— Exercise description —
Among the records, how many lines carry the string "blue"? Give that number with nothing added.

— Dataset content —
★ ★ ★ ★ ★

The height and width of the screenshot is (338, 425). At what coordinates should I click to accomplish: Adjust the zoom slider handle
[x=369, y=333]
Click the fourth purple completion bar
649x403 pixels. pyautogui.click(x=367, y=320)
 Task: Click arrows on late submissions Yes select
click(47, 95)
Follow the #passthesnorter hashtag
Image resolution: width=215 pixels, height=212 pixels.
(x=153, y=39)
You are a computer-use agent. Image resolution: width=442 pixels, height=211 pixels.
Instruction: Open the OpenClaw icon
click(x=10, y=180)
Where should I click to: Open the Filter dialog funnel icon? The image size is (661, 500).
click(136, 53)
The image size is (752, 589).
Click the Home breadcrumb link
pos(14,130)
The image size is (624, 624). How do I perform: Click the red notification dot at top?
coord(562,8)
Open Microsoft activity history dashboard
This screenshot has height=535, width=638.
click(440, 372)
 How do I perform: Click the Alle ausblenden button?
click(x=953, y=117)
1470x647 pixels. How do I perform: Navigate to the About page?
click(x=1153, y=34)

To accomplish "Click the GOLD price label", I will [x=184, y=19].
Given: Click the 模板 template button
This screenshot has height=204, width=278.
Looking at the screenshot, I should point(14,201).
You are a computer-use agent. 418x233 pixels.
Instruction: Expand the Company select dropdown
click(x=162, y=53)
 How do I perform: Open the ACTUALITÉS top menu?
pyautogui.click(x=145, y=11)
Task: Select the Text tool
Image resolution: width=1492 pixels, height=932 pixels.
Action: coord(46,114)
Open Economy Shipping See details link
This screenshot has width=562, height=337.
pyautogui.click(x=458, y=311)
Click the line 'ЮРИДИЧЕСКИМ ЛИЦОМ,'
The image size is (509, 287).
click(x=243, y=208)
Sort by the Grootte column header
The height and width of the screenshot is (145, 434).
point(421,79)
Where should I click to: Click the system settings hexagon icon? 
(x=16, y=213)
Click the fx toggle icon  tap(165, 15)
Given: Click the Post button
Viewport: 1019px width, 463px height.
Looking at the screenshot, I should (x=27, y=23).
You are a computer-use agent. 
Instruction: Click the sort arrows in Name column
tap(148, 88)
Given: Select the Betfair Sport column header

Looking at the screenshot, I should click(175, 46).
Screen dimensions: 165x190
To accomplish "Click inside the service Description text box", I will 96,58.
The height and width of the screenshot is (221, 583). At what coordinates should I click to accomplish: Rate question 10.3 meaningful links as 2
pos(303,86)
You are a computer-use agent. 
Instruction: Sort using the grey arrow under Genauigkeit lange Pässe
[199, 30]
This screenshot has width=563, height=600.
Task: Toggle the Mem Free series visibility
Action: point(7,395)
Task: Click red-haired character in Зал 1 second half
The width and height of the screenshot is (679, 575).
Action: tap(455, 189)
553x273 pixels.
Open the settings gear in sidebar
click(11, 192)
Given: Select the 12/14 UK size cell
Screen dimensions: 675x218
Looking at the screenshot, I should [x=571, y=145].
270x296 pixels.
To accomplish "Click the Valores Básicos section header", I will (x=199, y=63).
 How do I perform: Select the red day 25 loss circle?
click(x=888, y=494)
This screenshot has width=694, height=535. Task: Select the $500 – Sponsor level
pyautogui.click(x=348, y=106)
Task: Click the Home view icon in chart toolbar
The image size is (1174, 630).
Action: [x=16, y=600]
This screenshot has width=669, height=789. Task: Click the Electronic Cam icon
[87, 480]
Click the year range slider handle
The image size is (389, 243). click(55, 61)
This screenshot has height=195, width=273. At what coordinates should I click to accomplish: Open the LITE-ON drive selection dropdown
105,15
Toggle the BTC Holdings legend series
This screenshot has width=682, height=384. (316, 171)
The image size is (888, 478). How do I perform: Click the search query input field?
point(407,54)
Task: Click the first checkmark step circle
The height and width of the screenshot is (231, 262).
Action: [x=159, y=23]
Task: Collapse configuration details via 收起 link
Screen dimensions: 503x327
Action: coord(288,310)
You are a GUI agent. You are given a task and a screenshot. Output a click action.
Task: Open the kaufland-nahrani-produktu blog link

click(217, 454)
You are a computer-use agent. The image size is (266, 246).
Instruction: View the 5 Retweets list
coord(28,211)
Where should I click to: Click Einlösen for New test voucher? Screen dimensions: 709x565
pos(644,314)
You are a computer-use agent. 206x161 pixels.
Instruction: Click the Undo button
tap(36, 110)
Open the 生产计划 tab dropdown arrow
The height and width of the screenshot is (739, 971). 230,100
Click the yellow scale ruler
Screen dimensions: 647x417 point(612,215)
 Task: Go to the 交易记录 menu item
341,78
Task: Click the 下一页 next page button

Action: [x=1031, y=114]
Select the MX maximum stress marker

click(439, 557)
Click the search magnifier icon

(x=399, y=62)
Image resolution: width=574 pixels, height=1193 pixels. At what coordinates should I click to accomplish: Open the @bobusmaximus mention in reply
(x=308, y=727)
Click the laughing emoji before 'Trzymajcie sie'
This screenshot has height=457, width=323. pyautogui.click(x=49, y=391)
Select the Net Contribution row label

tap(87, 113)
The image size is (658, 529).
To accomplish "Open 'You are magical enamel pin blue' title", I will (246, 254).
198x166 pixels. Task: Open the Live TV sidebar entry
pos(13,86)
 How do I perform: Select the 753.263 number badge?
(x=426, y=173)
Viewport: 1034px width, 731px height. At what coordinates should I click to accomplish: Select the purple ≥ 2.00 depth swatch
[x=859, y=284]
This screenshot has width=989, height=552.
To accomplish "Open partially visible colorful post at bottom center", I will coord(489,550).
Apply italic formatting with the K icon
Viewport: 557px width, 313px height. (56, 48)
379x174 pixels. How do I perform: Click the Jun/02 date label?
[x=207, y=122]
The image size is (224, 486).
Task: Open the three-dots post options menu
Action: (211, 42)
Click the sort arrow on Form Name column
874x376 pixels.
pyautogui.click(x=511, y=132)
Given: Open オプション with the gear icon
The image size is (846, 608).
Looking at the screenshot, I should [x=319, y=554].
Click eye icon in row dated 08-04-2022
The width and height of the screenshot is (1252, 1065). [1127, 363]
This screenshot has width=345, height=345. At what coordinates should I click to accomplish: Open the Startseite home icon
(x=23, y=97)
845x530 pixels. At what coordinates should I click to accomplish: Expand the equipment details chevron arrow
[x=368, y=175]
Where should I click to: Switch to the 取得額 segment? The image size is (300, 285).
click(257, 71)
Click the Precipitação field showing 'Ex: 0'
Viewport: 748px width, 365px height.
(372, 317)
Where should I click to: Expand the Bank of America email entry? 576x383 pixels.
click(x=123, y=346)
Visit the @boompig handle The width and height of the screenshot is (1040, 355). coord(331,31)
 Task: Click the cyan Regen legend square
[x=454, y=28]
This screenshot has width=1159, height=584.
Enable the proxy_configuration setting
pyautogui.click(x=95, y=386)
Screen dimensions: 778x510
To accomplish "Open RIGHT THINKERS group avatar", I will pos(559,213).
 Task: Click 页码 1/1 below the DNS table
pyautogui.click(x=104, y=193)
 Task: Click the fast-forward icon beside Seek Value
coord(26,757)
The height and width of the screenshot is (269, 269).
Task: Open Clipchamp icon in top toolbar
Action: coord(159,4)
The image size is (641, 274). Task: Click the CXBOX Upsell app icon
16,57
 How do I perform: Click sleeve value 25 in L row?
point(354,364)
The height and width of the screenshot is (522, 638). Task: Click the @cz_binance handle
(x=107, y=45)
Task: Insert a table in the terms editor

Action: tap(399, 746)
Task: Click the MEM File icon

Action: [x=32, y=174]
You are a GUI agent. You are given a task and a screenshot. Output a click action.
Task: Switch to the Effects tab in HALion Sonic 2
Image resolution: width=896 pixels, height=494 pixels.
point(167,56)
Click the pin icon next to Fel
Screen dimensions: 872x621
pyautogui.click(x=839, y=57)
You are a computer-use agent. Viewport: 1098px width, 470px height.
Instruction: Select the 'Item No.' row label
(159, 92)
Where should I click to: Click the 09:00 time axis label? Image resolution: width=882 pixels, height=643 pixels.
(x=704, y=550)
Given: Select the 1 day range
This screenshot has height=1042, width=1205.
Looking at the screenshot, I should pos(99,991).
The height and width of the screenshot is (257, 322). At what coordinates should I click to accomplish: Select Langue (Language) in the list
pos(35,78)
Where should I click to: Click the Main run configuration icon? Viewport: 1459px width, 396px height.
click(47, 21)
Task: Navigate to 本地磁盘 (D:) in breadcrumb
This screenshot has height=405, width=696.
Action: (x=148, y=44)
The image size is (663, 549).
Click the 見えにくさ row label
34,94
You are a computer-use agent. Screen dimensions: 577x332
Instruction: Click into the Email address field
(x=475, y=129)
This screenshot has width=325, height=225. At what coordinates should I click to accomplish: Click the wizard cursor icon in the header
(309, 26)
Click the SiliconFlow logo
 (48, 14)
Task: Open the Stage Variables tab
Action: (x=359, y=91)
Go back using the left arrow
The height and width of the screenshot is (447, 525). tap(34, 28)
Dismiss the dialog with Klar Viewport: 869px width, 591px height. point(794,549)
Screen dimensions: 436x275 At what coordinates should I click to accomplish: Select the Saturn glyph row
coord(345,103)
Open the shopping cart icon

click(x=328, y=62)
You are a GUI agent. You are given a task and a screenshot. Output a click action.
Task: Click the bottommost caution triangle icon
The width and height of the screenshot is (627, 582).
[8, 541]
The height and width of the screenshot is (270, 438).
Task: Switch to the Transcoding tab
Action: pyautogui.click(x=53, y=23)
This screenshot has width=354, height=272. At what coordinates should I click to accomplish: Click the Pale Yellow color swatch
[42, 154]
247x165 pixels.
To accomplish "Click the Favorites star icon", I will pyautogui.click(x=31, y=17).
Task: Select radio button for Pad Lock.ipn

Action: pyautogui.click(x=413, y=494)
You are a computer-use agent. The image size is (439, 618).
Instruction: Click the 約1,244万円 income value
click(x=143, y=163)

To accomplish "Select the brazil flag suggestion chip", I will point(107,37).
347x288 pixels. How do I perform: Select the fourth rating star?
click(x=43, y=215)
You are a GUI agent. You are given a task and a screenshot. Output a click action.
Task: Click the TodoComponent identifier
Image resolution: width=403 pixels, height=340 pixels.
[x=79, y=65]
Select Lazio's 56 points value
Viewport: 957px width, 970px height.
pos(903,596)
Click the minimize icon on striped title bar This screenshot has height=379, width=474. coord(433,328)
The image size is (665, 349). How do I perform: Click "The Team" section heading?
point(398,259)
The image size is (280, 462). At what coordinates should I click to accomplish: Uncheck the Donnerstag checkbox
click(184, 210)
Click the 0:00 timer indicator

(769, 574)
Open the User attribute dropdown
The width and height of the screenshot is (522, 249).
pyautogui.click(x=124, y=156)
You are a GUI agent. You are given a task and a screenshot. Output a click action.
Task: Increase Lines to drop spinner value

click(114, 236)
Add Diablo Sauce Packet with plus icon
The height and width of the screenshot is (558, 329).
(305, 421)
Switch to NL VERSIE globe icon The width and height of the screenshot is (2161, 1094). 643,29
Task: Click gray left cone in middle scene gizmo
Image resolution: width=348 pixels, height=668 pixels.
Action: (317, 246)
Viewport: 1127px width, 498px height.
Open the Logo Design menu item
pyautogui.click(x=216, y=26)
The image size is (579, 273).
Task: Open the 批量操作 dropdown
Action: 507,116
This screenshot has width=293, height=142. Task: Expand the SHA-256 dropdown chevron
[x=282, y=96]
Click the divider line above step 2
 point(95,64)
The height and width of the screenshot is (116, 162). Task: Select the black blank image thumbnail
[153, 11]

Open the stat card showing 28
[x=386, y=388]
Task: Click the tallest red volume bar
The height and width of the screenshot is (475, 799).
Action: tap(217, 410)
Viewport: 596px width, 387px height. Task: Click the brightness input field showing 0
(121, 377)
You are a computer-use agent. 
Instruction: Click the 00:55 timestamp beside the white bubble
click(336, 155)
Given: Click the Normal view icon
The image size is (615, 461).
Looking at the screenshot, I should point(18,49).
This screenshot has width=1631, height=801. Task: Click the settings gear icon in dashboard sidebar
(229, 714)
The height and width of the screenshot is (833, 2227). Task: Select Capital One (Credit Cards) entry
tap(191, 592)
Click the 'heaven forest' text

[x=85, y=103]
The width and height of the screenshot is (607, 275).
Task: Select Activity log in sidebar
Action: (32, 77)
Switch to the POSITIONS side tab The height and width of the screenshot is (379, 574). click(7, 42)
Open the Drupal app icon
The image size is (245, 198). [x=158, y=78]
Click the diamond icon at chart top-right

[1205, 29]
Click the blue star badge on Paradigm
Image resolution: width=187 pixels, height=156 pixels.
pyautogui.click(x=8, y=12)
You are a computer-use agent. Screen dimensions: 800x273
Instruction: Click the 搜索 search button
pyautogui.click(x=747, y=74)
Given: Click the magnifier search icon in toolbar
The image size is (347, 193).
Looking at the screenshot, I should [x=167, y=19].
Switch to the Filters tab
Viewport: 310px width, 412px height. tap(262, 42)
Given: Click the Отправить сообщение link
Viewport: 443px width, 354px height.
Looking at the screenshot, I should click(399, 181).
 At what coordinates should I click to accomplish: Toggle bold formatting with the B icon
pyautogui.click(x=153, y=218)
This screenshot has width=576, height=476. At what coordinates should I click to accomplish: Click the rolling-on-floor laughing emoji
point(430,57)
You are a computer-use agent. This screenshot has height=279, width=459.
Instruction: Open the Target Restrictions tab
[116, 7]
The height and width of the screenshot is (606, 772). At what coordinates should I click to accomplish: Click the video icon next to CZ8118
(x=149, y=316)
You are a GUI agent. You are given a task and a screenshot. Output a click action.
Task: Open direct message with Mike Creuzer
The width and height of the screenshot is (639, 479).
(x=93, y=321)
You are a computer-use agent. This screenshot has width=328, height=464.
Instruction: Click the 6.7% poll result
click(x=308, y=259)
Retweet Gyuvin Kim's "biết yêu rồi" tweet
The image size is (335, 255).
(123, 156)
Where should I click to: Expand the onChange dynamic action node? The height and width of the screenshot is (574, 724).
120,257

★ ★ ★ ★ ★

— Problem solution —
2